Provided data

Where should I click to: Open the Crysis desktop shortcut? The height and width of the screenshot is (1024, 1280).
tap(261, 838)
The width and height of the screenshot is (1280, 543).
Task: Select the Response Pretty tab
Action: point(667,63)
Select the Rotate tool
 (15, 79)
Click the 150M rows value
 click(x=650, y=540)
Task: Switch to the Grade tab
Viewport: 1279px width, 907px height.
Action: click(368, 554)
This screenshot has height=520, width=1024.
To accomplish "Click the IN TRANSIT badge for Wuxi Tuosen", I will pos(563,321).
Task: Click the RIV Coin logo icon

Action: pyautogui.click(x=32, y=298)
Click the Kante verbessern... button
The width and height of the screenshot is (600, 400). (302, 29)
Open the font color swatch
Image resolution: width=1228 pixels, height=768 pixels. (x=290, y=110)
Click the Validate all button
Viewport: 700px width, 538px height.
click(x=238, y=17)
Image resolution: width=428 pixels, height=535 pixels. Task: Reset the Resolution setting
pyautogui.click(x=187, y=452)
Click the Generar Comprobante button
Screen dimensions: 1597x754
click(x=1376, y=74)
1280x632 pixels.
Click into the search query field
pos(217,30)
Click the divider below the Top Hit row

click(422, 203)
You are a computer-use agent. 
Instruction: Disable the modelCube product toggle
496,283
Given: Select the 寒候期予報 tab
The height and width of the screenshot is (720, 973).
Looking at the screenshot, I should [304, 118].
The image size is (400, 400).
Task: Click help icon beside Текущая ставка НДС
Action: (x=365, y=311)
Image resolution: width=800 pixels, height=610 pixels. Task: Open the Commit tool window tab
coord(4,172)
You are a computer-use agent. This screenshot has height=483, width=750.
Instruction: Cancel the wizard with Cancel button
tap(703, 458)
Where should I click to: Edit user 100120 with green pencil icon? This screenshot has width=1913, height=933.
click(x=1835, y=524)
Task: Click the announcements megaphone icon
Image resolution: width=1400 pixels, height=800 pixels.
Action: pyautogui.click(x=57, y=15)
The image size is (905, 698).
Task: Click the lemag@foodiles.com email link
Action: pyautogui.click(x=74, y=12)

Required work
Emit verbatim the lines running from the one with "Image resolution: width=1400" through the last line of the data, both endpoints inclusive.

Exercise output
Image resolution: width=1400 pixels, height=800 pixels.
Action: pyautogui.click(x=57, y=15)
The image size is (905, 698).
Task: Click the lemag@foodiles.com email link
Action: pyautogui.click(x=74, y=12)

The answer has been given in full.